DESCRIPTION OF THE TASK → Search the data for the word "septiembre" and copy out every line that has it.

SUPPLIED INFORMATION →
########################################
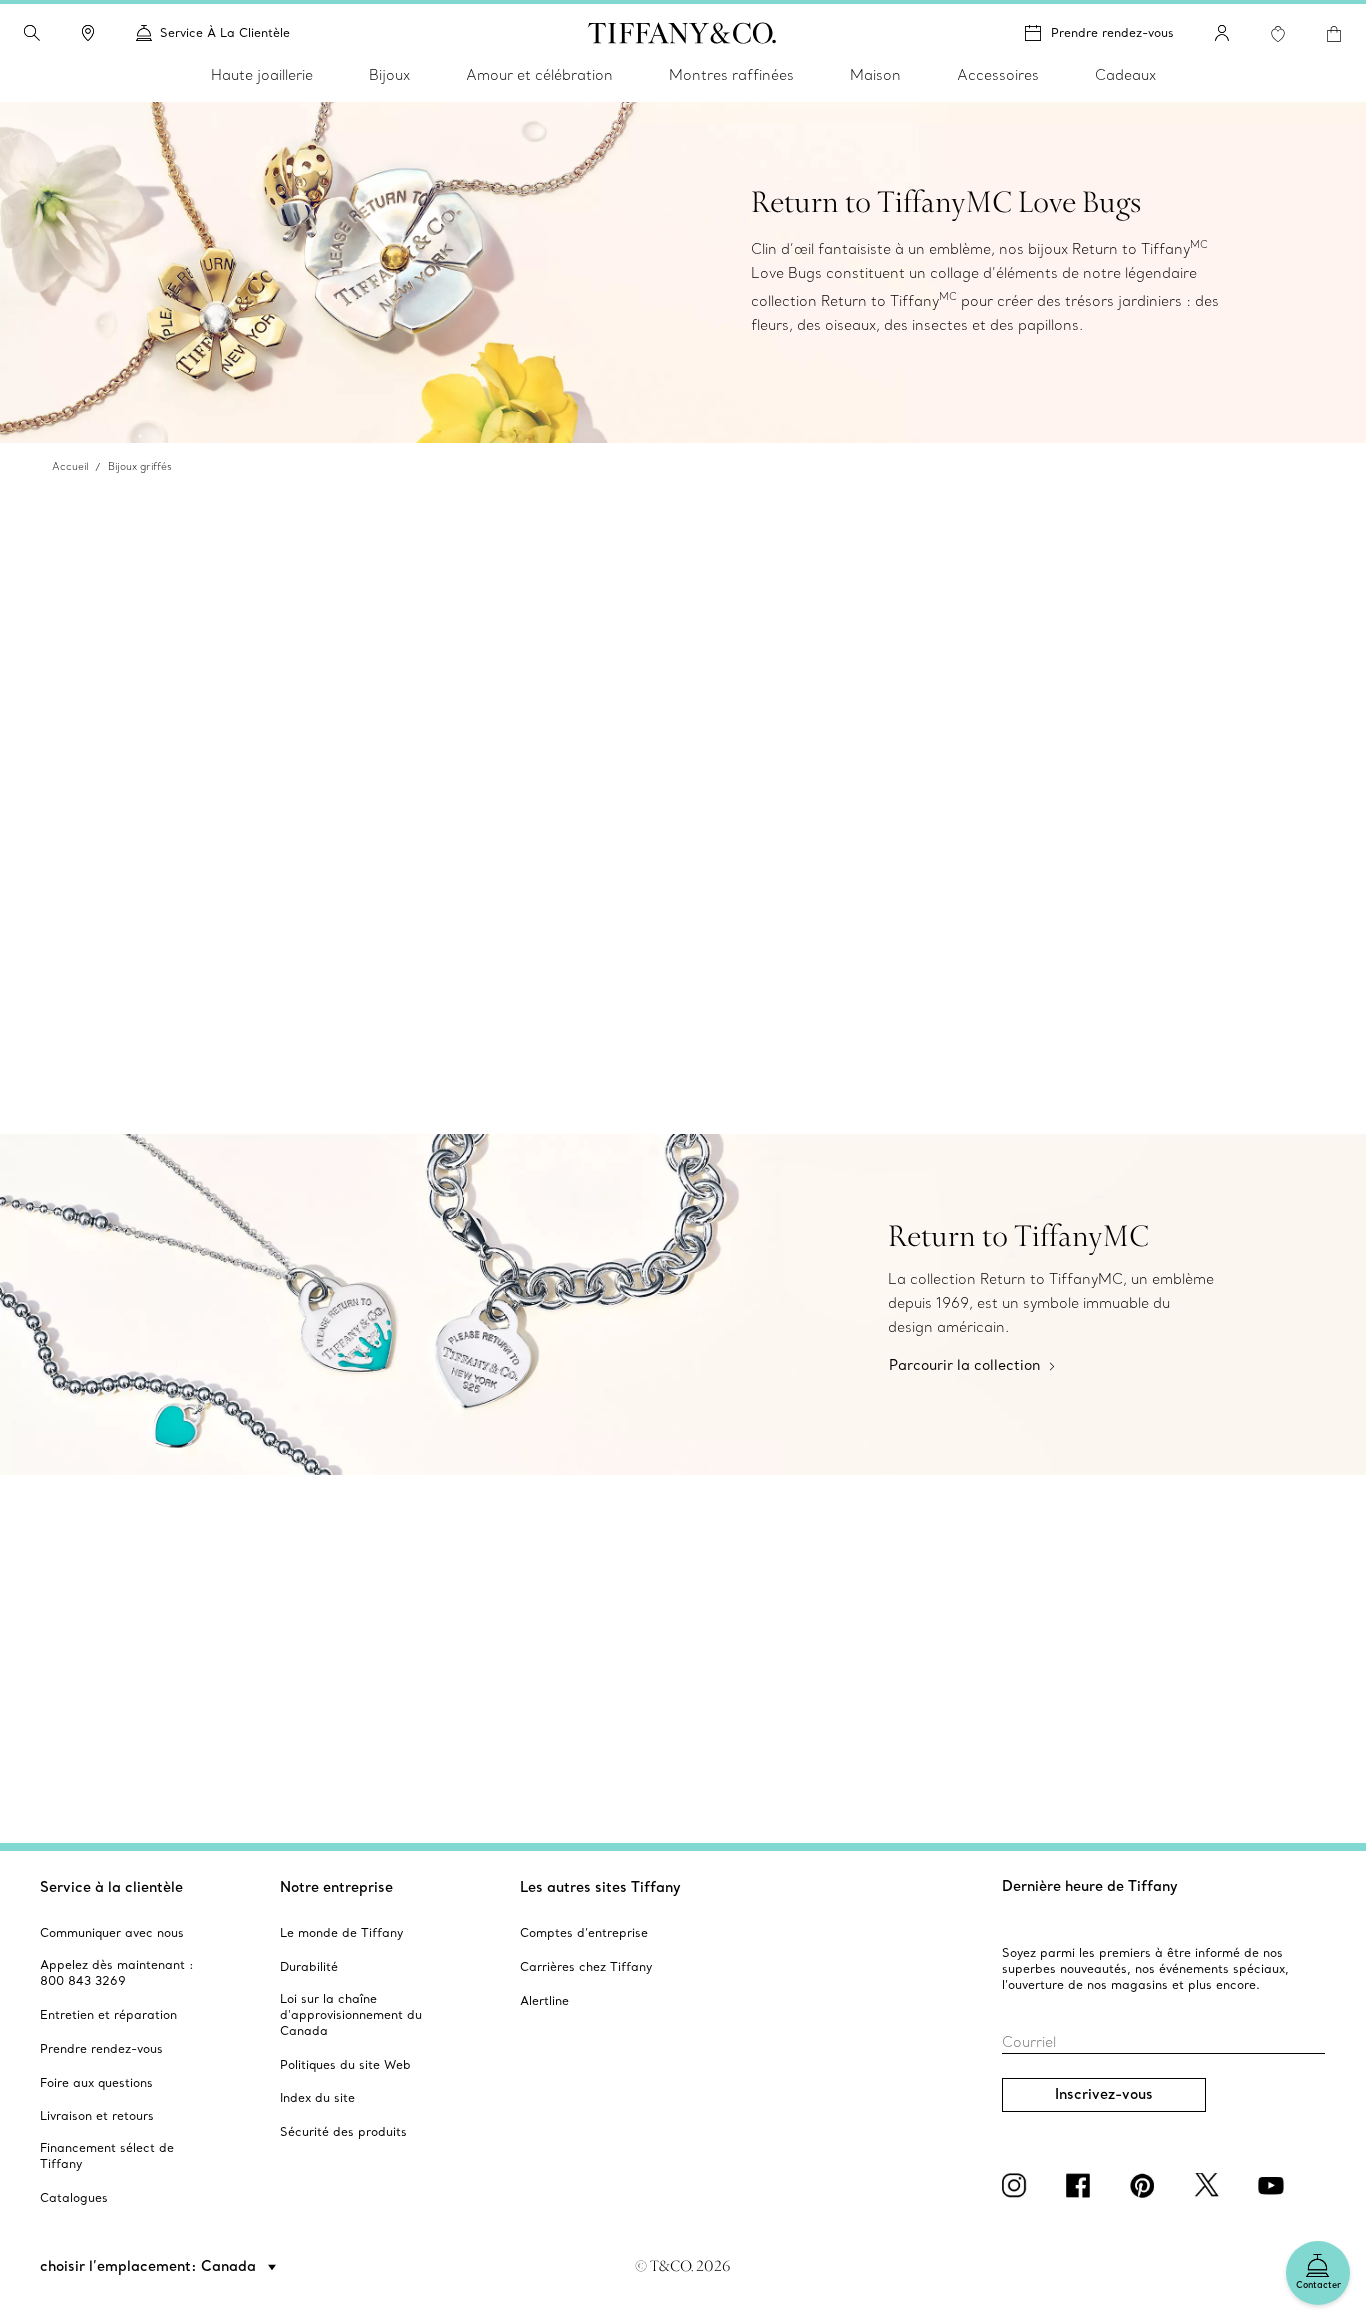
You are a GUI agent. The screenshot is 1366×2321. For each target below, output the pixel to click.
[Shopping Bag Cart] (1334, 34)
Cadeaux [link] (1125, 75)
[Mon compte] (1222, 33)
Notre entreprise (336, 1887)
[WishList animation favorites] (1278, 34)
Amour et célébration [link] (539, 75)
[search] (32, 33)
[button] (32, 33)
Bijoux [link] (389, 75)
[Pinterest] (1146, 2185)
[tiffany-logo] (682, 33)
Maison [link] (875, 75)
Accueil (70, 466)
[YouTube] (1274, 2185)
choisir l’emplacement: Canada (150, 2266)
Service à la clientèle (111, 1887)
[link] (88, 33)
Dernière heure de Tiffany (1090, 1886)
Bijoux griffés (140, 466)
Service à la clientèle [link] (225, 32)
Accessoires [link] (998, 75)
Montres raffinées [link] (731, 75)
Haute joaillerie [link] (262, 75)
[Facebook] (1082, 2185)
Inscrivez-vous (1104, 2094)
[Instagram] (1018, 2185)
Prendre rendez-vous (1112, 32)
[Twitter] (1210, 2185)
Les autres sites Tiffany (600, 1887)
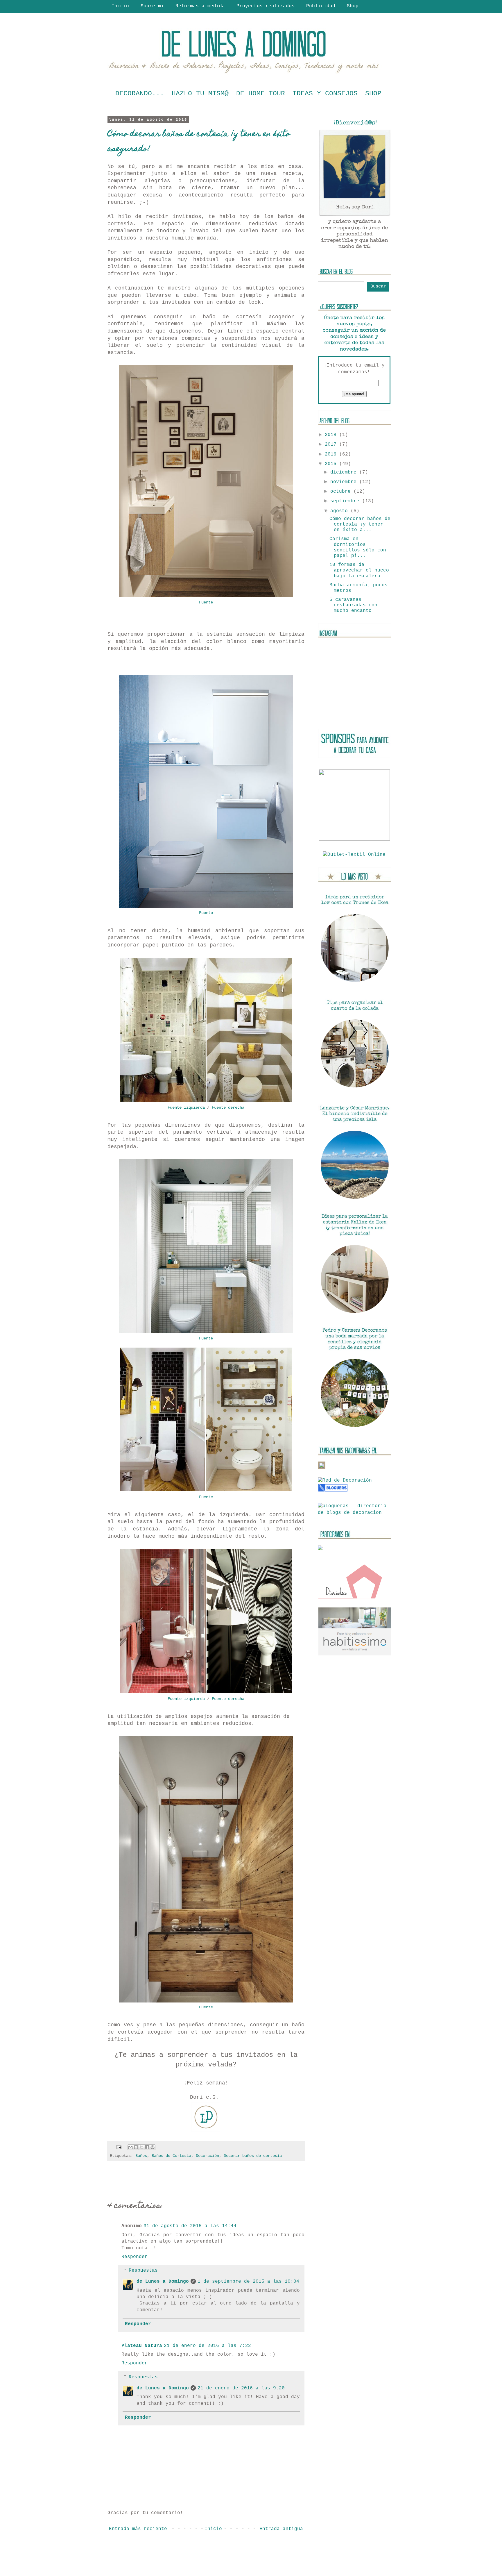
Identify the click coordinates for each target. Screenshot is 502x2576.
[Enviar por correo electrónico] (130, 2147)
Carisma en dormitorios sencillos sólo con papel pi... (357, 547)
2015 (332, 464)
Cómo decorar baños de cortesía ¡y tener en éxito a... (359, 524)
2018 (332, 434)
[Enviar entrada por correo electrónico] (118, 2147)
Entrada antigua (281, 2529)
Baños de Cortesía (171, 2155)
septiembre (346, 501)
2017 (332, 444)
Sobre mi (152, 6)
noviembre (344, 482)
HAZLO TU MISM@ (200, 93)
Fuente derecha (228, 1107)
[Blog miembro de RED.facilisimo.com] (321, 1468)
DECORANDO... (139, 93)
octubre (342, 491)
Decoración (207, 2155)
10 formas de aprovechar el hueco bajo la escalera (359, 570)
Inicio (120, 6)
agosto (340, 511)
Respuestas (143, 2270)
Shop (352, 6)
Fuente (206, 602)
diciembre (344, 472)
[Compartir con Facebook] (147, 2147)
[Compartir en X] (141, 2147)
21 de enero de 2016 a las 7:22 (207, 2345)
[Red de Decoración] (345, 1480)
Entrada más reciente (138, 2529)
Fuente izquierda (186, 1107)
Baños (141, 2155)
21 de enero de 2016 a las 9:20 (241, 2388)
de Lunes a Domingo (163, 2281)
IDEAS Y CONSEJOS (325, 93)
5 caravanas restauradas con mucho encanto (353, 605)
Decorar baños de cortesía (253, 2155)
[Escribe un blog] (136, 2147)
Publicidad (320, 6)
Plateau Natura (141, 2345)
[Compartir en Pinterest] (152, 2147)
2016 (332, 454)
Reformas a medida (200, 6)
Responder (134, 2256)
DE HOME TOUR (260, 93)
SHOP (373, 93)
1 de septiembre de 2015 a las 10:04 (248, 2281)
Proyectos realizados (265, 6)
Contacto (123, 14)
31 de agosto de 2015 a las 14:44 (190, 2226)
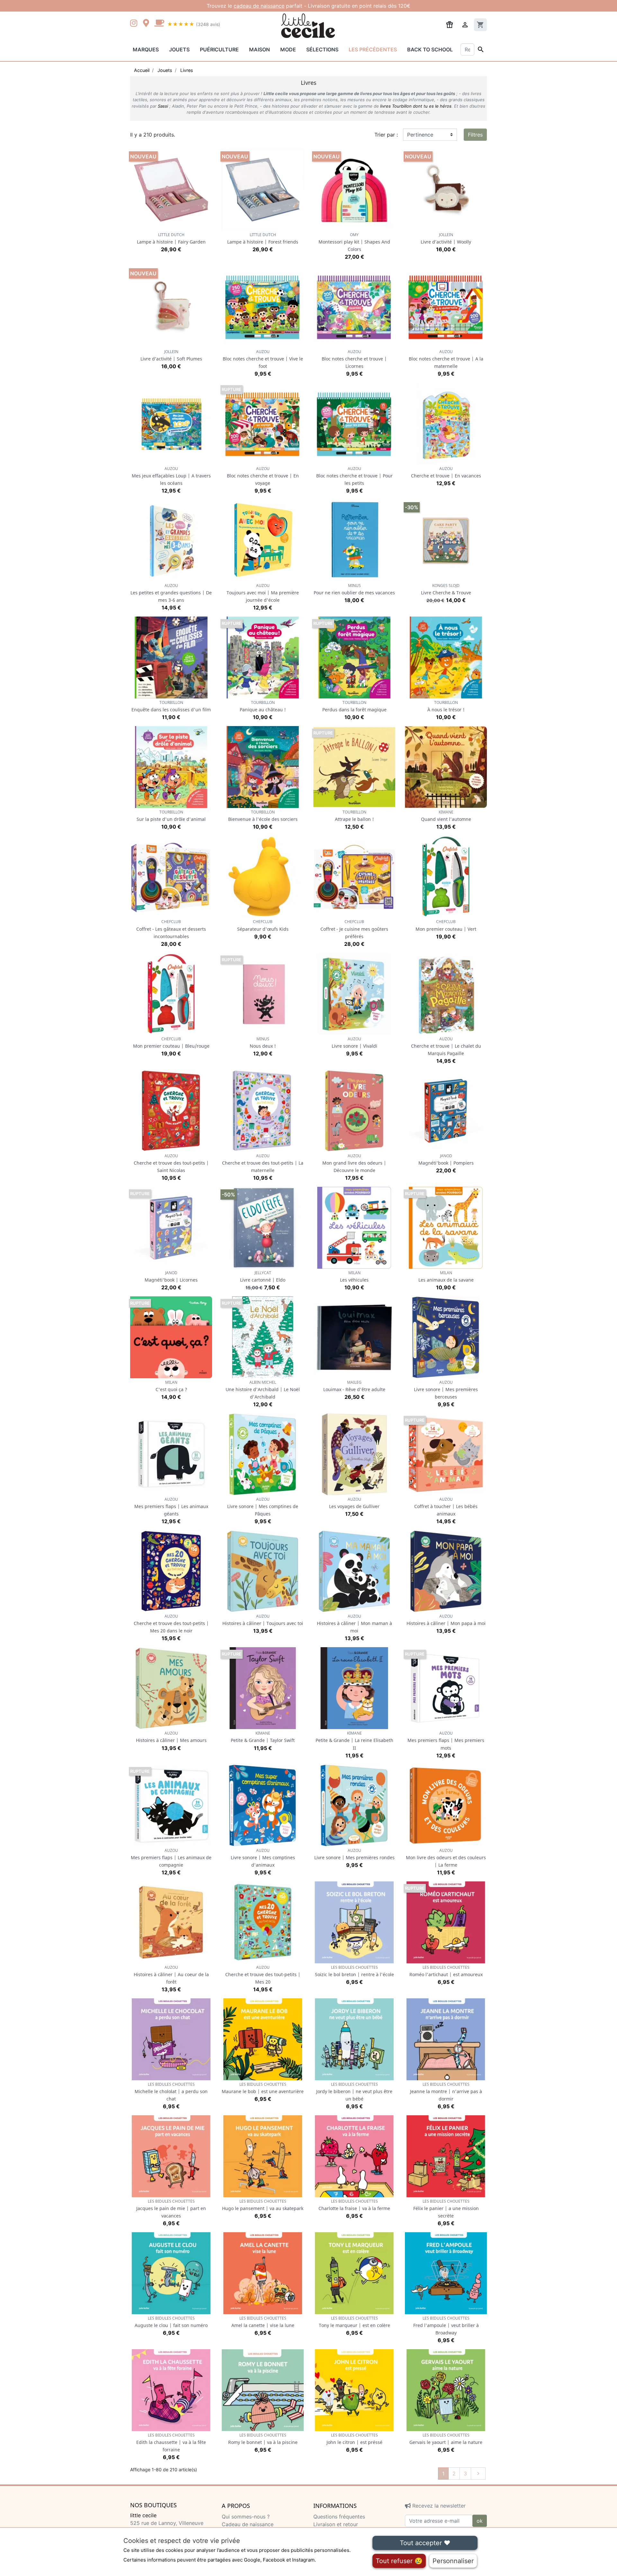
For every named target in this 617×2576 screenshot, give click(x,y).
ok (480, 2521)
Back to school (430, 49)
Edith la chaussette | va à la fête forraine (171, 2442)
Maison (259, 49)
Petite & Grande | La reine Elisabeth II (354, 1740)
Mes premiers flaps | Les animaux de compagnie (171, 1858)
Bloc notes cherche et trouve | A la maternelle (446, 359)
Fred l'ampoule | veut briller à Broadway (446, 2325)
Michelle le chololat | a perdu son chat (171, 2092)
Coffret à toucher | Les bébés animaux (446, 1507)
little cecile (143, 2515)
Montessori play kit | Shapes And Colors (354, 242)
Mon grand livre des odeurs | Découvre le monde (354, 1163)
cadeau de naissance (259, 6)
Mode (288, 49)
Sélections (322, 49)
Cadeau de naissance (247, 2524)
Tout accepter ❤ (425, 2543)
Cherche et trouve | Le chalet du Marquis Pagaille (446, 1046)
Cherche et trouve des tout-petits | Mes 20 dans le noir (171, 1623)
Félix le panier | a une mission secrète (446, 2208)
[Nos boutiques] (148, 24)
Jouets (179, 49)
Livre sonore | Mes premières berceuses (446, 1390)
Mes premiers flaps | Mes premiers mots (445, 1740)
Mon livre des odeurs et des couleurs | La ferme (446, 1858)
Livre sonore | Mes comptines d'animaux (263, 1858)
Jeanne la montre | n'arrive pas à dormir (446, 2092)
########################################
ANSWER FOR THIS EXERCISE →
septiembre (346, 501)
1 de septiembre de 2015 a las 10:04 (248, 2281)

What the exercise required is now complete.